There is little doubt that the Humanistic school's loss of the fact that people who create are good workers was largely due to Maslow's own description of the creative process - as effortless and easy, like the creativeness of all happy secure children. Only at the end of his life did he acknowledge what he had previously regarded as 'secondary' and unnecessary to inspiration - plain hard work.

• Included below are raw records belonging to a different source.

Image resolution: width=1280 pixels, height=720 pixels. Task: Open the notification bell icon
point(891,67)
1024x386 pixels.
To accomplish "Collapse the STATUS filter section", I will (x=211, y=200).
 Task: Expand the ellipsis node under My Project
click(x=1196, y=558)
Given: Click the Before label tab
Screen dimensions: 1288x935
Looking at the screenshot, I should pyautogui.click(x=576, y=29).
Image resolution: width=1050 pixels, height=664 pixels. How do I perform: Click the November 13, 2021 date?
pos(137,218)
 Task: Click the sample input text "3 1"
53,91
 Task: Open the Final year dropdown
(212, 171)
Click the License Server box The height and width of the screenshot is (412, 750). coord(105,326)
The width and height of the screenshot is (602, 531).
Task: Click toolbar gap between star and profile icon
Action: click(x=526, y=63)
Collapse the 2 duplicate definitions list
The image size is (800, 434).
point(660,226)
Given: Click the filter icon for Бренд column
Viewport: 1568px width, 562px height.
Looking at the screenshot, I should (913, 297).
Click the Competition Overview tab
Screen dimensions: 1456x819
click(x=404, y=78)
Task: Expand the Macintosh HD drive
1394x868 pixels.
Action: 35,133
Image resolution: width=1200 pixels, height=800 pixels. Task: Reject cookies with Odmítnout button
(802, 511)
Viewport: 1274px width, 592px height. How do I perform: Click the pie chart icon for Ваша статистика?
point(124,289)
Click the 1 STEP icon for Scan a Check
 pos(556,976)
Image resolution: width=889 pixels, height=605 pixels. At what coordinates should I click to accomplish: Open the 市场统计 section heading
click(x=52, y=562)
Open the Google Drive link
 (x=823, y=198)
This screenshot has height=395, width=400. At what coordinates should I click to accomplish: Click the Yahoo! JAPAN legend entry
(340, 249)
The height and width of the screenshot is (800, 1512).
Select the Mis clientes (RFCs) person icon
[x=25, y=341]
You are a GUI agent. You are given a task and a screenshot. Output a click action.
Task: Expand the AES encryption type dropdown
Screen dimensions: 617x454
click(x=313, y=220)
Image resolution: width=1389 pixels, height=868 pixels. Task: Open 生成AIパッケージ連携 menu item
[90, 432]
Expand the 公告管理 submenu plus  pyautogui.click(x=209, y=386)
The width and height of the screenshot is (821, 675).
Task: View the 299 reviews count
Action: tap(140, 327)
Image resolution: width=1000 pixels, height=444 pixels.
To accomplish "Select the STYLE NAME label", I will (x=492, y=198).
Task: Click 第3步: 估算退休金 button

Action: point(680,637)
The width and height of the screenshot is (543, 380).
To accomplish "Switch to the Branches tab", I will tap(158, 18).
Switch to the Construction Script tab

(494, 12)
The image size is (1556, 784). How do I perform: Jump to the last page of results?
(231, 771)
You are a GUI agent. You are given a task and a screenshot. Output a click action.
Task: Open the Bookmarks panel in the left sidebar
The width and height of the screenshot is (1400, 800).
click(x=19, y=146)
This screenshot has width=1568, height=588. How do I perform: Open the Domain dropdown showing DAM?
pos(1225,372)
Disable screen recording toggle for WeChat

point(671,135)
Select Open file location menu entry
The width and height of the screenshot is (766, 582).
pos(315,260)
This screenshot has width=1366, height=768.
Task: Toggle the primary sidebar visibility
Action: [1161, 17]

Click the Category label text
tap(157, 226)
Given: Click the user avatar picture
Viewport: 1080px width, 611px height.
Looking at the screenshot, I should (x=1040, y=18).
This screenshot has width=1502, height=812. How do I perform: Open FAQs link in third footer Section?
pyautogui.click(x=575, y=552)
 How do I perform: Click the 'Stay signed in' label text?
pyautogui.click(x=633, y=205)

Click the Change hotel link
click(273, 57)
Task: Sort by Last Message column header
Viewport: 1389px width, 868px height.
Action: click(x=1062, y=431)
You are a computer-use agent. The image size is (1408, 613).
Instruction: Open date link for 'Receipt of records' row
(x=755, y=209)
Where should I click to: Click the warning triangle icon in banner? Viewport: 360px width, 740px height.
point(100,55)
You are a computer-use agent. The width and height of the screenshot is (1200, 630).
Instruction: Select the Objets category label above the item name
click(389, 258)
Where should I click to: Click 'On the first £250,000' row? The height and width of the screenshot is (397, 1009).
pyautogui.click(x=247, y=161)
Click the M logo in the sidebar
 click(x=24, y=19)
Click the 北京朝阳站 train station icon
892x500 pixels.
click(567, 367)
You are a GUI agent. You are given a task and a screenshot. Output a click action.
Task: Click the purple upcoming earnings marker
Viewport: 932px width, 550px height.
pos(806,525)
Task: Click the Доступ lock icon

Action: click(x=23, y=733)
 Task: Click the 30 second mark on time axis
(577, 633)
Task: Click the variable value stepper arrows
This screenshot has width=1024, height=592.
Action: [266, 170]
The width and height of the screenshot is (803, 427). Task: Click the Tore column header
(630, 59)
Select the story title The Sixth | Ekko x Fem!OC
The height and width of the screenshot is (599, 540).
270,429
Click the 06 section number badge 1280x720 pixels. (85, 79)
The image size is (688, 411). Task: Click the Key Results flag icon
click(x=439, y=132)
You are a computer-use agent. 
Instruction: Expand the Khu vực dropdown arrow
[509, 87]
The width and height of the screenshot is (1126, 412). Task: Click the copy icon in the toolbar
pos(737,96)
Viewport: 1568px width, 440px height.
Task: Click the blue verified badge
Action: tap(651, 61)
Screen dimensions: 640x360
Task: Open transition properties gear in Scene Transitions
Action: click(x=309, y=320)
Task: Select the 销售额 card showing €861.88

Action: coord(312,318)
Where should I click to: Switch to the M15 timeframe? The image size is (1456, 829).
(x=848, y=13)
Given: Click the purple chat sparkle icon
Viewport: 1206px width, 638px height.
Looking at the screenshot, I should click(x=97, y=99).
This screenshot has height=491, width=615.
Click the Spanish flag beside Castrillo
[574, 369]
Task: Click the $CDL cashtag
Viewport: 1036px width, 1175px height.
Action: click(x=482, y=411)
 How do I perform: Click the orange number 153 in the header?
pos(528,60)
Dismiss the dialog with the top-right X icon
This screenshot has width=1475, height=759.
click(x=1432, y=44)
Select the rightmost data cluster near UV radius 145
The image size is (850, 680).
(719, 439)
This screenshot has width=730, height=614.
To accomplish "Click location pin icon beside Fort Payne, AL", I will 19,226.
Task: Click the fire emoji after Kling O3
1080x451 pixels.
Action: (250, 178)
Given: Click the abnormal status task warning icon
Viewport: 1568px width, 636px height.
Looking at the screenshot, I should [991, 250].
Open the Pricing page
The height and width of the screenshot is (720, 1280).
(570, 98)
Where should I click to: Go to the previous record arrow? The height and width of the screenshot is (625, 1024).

Rogers (1976) generally agreed with Maslow that creativity is the outcome of a fully functional personality, but insisted on the necessity of the creative product. However, he saw no fundamental difference in the creation of observable work such as poem, a symphony or a scientific theory and creating or recreating one's own self thus making an attempt to accommodate 'productive' and 'self-actualizing' conceptions of creativity.

The Humanists' school inspired the development of techniques for enhancing creative expression through preventing defensiveness and developing love, trust, unconditioned acceptance, lack of judgment and evaluation, and freedom of expression. The practical application of these principles may be found in such phenomena as encounters groups, the popularity of meditation practices or brainstorming techniques. The Humanist approach also had a deep impact on the development of transpersonal psychology and psychedelic approach to creativity.

Humanistic approach. Dictionary of Creativity: Terms, Concepts, Theories & Findings in Creativity Research / Compiled and edited by Eugene Gorny. Netslova.ru, 2007.